Now, should we mourn over the millionaires who fail in a cinch? Does it make sense and be ethical to want the NBA to lose billions late, which could lead to a shortfall to which the billionaires who run the league would have responded with layoffs and layoffs of lower-level employees in the arenas and on the field that make the game possible, and ripping up the ABCs and blocking out the players we’re all looking for? No.

But sports fandom often doesn’t make sense or ethics, and in a vacuum, as someone who enjoys basketball from every fiber of their being, it’s hard not to feel like something has happened. lost here, fantasizing about what-if scenarios that might have allowed LA to get the rest they needed to prepare for a real title defense.
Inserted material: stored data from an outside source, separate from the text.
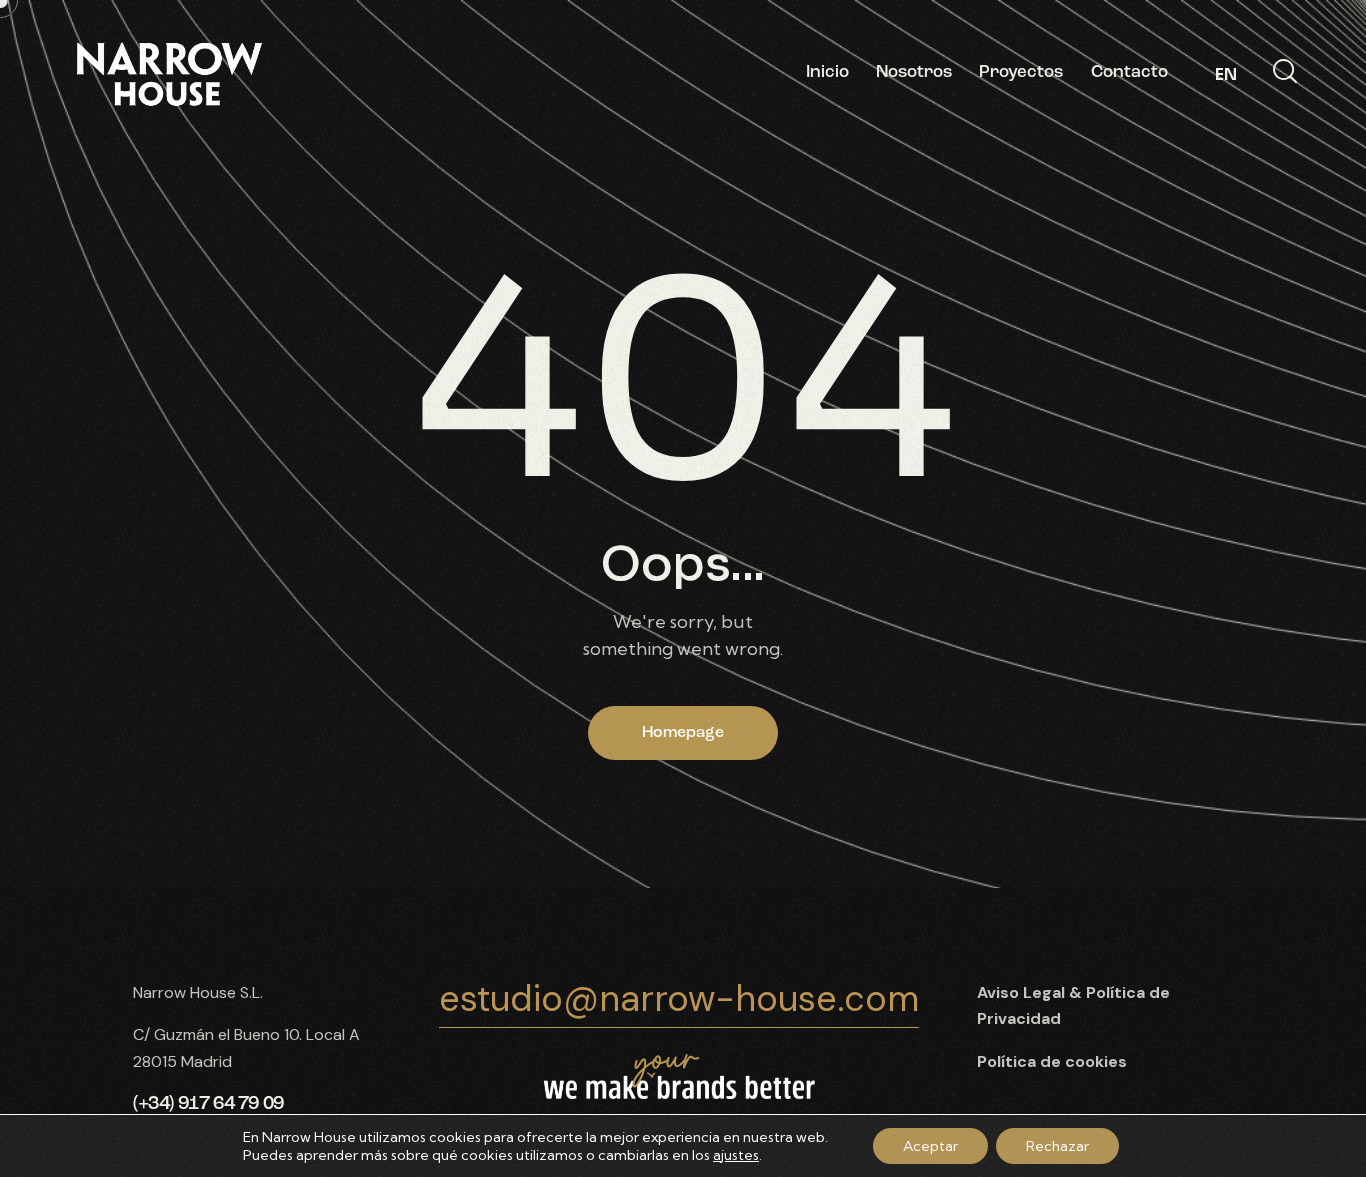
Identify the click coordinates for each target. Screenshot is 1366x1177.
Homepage (683, 733)
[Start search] (1285, 72)
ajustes (736, 1155)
It will always feel like a missed opportunity, although it may have been inevitable to keep the league we know and love alive. I’m not smart enough to fully reconcile which was the right option out of a lot of the bad ones, but the reality the NBA chooses will always leave a bitter aftertaste.

Yet if not being able to repeat because they physically collapsed was the price of Banner # 17, you are definitely paying it every time. The Lakers won a title with this duo, making Davis’ trade a success. Now it’s just a matter of seeing if they can start over at some point. They couldn’t this season, and it might have been inevitable no matter how they built their roster, if Davis wasn’t going to be able to sustain the pounding.

But I think back to that conversation James had with Obama on “The Shop,” as the star laughed at what was surely some frustration about everything he knew was coming, and the former president has dropped a line that basically summed up what was wrong for the Lakers this season.

“Hey, you gotta save yourself for when it matters,” Obama said.

“Yes sir,” James replied.

James might be kidding, but there was some truth to his goal of staying healthy for the playoffs, and the Lakers as a whole couldn’t achieve that. In the end, that was all that mattered.